Yitro - 5779
Exodus 18:1 – 20:23
Over the past few years, a series of articles have been published in papers like the Globe and Mail, The Independent and the Huffington Post about a new concept that some people consider an attractive alternative to traditional marriage: a marriage or relationship contract. There are various terms, ranging from 3-10 years, and some of them include a renewal clause whereas others would just end at the end of the term.
My first response was to laugh. Then I wanted to cry.
Generally speaking, a contract is transactional; it is about creating trust to benefit the various interests of the parties involved. So, for example, renters and landlords depend upon rental contracts or leases. These contracts, like so many others, are time limited and make guarantees to meet the interests of both the renter and the landlord. The landlord wants to know that the renter will pay rent at the mutually agreed upon rate, on time every month – and that the renter will not damage the apartment. The renter wants to know that the landlord will make the apartment available for the duration of the lease and will keep everything safe and in working order.
A marriage is not a contract: it is not transactional and should not entered into to create trust or protect interests.
Marriage is a covenant.
What is the difference between a contract and a covenant? Rabbi Jonathan Sacks writes:
“In a contract, two or more people come together, each pursuing their self-interest, to make a mutually advantageous exchange. In a covenant, two or more people, each respecting the dignity and integrity of the other, come together in a bond of loyalty and trust to do together what neither can achieve alone. It isn’t an exchange; it’s a moral commitment … Contracts are about interests; covenants about identity. Contracts benefit; covenants transform. Contracts are about ‘Me’ and ‘You’; covenants are about ‘Us.’”
Contracts abound in modern Western democracies. Indeed, Sacks notes that the two central institutions of modern democracy are both contractual: commercial contracts create the market, while the state is a social contract. The market creates and distributes wealth, the state creates and distributes power.
Healthy societies, however, go beyond the transactional: they are also covenantal.
At Sinai, we received the Torah and became a nation. In a very real sense, Torah is the constitution of the Jewish people – it is the document which sanctifies our covenantal relationship with our Creator and with each other. That covenant was “ratified” in this week’s Torah portion when God gave the commandments from the top of the mountain; in that moment a mob of individual former slaves became the Jewish version of “We the people.”

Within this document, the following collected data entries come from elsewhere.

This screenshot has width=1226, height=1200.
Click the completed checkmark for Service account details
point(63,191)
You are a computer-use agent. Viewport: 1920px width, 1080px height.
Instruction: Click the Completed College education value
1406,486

“We the people” is a powerful, transformational concept, and the founding fathers channeled Sinai when they first penned those words. In a very real sense, the United States Constitution is the Torah of the American people. It is about more than the distribution of wealth and power, it is a covenantal document. Just look at the text of the preamble:
“We the People of the United States, in Order to form a more perfect Union, establish Justice, insure domestic Tranquility, provide for the common defence, promote the general Welfare, and secure the Blessings of Liberty to ourselves and our Posterity, do ordain and establish this Constitution for the United States of America.”
The constitution is not about transactions, but about our mutual commitment for the greater good – and it is most definitely not time-bound.
Thinking in terms of covenants is important because when we have a disagreement on a transactional level, we can just walk away from the relationship. We cannot, however, abandon our covenantal commitments without causing greater harm to ourselves and others. Our covenantal commitments are the best way to hold our local communities, our national societies, and our global network together and to build a better shared future. No matter how polarized our politics, no matter how frustrated or angry we get, covenant reminds us that we can never achieve alone what we can create together; it reminds us that we must commit to stay in this together, arguments and all – or we will all lose.